Menurut Reza, isu krisis pangan yang disampaikan oleh Jokowi baik kepada Zelensky maupun Putin sangat tepat, karena krisis tersebut merupakan dampak dari perang yang belum selesai sejak dimulai pada akhir Februari lalu. Selain itu, Reza berpendapat bahwa Putin dan Zelensky harus mengerti bahwa perang tersebut telah merusak tatanan keamanan internasional, di mana membuat negara-negara lain menjadi terpecah belah karena menciptakan kubu-kubu yang menyatakan dukungan berbeda pada dua negara yang tengah berkonflik tersebut.

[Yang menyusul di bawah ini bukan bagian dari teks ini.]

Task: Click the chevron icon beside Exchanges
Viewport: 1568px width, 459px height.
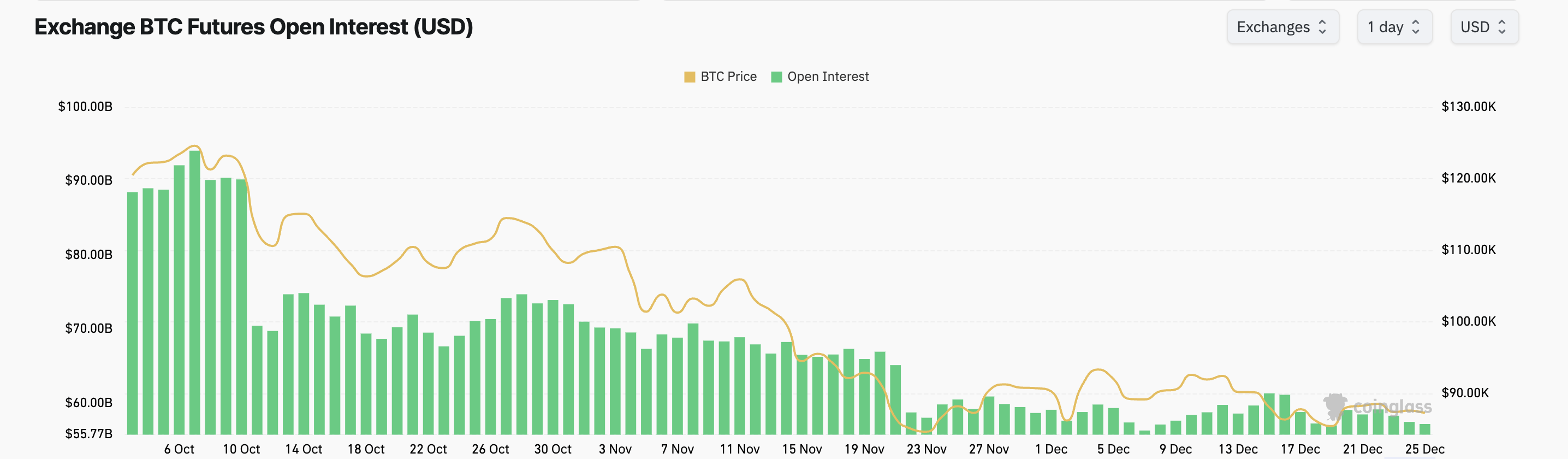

“Untuk itu, kalau itu yang beliau sampaikan, itu sudah berhasil karena framework-nya sudah terbangun. Ini menyadarkan keduanya bahwa ini ada dampak yang anda terima dan Pak Jokowi ini datang dengan framework beliau sebagai tokoh ASEAN, sebagai tokoh Asia Pasifik, tokoh OKI dan tokoh GNB,” ungkapnya kepada VOA
“Jadi ini adalah pengalaman yang akan dibagikan kepada negara-negara yang masuk ke dalam grup tadi. Jadi karena Pak Jokowi yang datang, maka framework-nya itu dimengerti oleh negara-negara lain, bahwa beliau sudah mewakili grup-grup yang tadi, dan hasilnya yang tadi tolong dilanjutkan oleh anda-anda apakah itu secara bilateral atau secara kolektif,” jelasnya.
Jika menilik kerangka berpikirnya Lao Tse dari China, ujar Reza, untuk menciptakan ruang dialog harus ada lima tahapan yang terpenuhi dengan baik, yakni thought, words, action, character dan habit. Reza melihat Jokowi sudah menjalankan tiga tahapan awal, yang seharusnya tahapan lainnya dilanjutkan oleh negara lain.
“Jadi saya menduga, nanti dengan rasa percaya diri Pak Jokowi yang tinggi tersebut, dan beliau sudah mengundang Ukraina untuk datang ke KTT G20. Harapan saya ruang dialog itu semakin terbuka lebar. Dan untuk itu kita harapkan, di mana Putin datang, mungkin Zelensky tidak datang, tapi kan yang namanya message itu perlu tersampaikan kepada publik, bahwa mereka ini lelah dengan perang yang tidak berkesudahan ini. Dan ini menyadarkan keduanya bahwa ini gak akan ada selesainya, dan potensi untuk meluasnya juga semakin besar,” pungkasnya. [gi/rs]
Artikel ini bersumber dari www.voaindonesia.com.